- Sustainably produced by family farmers
- Using ecological practices
- Farmers receie a fair price for their products
“It includes some of the traditional things you’d expect to see at a concert and, of course, more artisanal things and all with family farms,” Farm Aid Associate Director Glenda Yoder said.
Local vendors will sell pierogies, coffee and baked goods, many using flour from Avella’s Weatherbury Farm.
“Anything that’s promoting farming and local food, we’re into working with,” farmer Nigel Tudor said. “We grow the grain, and we mill the flour. We have a stone mill here on the farm, so we’re providing locally grown and milled flour, so then they’re making cookies, hand pies.”
- A Taste for Something Moore
- Baby Loves Tacos
- Bitter Ends Garden & Luncheonette
- Conover Organic Farm
- Pittsburgh Ice Cream Company
- Republic Food Enterprise Center
- Zeke’s Coffee
(editor's note: The vendors above in green are using Weatherbury Farm flours at Farm Aid.)
While many vendors are local, others, such as Patchwork Family Farms, follow Farm Aid each year from their farm in Missouri to sell pork chops and brats.

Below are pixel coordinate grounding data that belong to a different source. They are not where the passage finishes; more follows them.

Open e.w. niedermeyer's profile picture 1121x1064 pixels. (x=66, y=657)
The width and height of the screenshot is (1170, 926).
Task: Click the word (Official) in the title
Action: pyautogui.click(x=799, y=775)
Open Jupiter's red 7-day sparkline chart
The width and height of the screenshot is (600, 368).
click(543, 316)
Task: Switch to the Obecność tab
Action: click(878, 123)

As the public consciousness has increased about food and people became disillusioned by factory farming, Farm Aid wanted to reach eaters with its menu, Yoder said. Farm Aid offers a chance for people to engage with the elements of agriculture through the senses, as well as by recognizing a “consciousness about how food and music feed our bodies and our souls,” Yoder said.
“These elements help to build a very powerful and transformative experience for concert goers,” Yoder said. “It’s providing economic opportunities. … It’s a way for [farmers] to be seen and recognized for their contribution to the high quality that we’re serving, and it really starts with farmers and their soil and their production practices.”
“We are selling food that you can consume right there, but it looks like a farmer’s market,” Yoder said. “We’ll have apples and pears and plums and peaches depending on the weather.”
Since it launched in 2015, 412 Food Rescue has saved nearly 2 million pounds of good food from going to waste in Allegheny County and instead distributed to communities in need. The launch of 724 Food Rescue will expand those efforts to Beaver, Butler, Fayette, Washington and Westmoreland Counties. Food rescued from Farm Aid will be distributed in Washington County.
Farm Aid officials expect a full house of 22,000 people.
“We sold out in one day, which demonstrated to us the enormous enthusiasm that Pittsburgh has for food culture and for farmers,” Yoder said. “You have a culture of connection between Pittsburgh and its outlying farmers.”